Thoughts to share– “What are YOU in for?” always seems to be the opening item of interest when someone is incarcerated. “Well, I didn’t do it,” whatever it was. Nobody who was every arrested admitted they did it, except for Jesus and his followers. “Yes, it is as you say…” (I am the Messiah, Matt. 26:64). Peter says in Acts 4:9-10, “ If we are being called to account today for an act of kindness shown to a cripple and are asked how he was healed, then know this, you and all the people of Israel: It is by the name of Jesus Christ of Nazareth, whom you crucified but whom God raised from the dead, that this man stands before you healed.” Yup, we did it. Here Paul says that “it has become clear throughout the whole palace guard and to everyone else that I am in chains for Christ.” (1:13) What are you in for? Teaching about Jesus. Guilty as charged. I haven’t murdered, stolen, lied, broken the law in any way, but I HAVE taught folks about Jesus. That’s my crime.
Not only was that Paul’s crime, but it was clear to “the whole palace guard and to everyone else,” That THAT was Paul’s crime, the only reason that he was locked up. Not pick-pocketing; not leading insurrections, like so many Jewish nationalists; not even peaceful civil disobedience. None of the usual offences. His crime was teaching people about Jesus. Today, what’s MY crime? Would it be “clear throughout the whole palace guard and to everyone else” that it is for teaching about Christ that I should be locked up? Would people even know I taught about Jesus? What am I known for? What are you known for?
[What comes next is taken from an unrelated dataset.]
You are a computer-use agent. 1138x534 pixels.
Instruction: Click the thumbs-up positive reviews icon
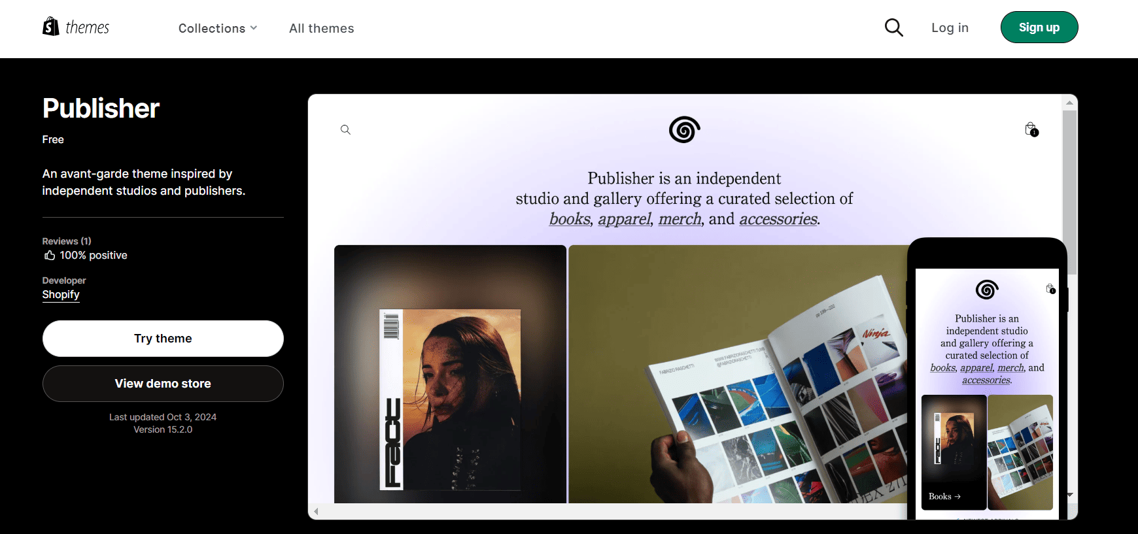click(x=50, y=256)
“The important thing is that in every way…Christ is preached.” Today, in my life, IS that the important thing? I need to get my taxes done, and file for Medicare, and work on the sermon… And those ARE important things, plural. But what is THE important thing? Through all those things, and a whole lot more, through my actions AND my words, is Christ preached?
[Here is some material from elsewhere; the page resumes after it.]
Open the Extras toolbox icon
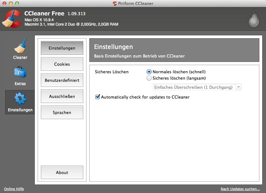The image size is (266, 193). (x=20, y=74)

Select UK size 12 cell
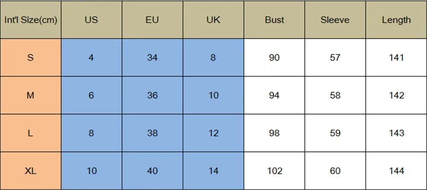coord(213,133)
This morning, Nancy and I walked our dogs with 3 different women from our neighborhood. It’s kind of this social distancing social time that we have- for Nancy, every morning, for me…not so much…too early… I listened to Nancy proclaim Christ through her conversations- about dogs, about church, about the kids. She weaves it all through her conversations because that is just who she is. She preaches Christ to both sets of next-door neighbors, and I’m sure she will preach Christ to the folks putting in our fence in the backyard next week. As she has opportunity, Jesus gets introduced to the people in Nancy’s world. Many already know Him, and that’s always a neat thing. But you just never know, so she shares, in a way that is natural and a part of her, because it is.
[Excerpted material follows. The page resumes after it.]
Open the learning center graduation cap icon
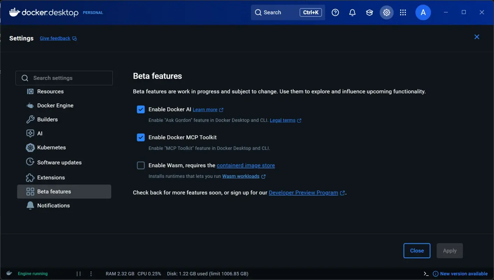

Prayer– Heavenly Father, help me (us) to be so close to Jesus, that when people look at us and listen to us, they see and hear Jesus. If not, help us to grow into that relationship.
Prayer- Father God, through this passage, teach us how to pray… better.
Scripture– 9 And this is my prayer: that your love may abound more and more in knowledge and depth of insight, 10 so that you may be able to discern what is best and may be pure and blameless until the day of Christ, 11 filled with the fruit of righteousness that comes through Jesus Christ—to the glory and praise of God.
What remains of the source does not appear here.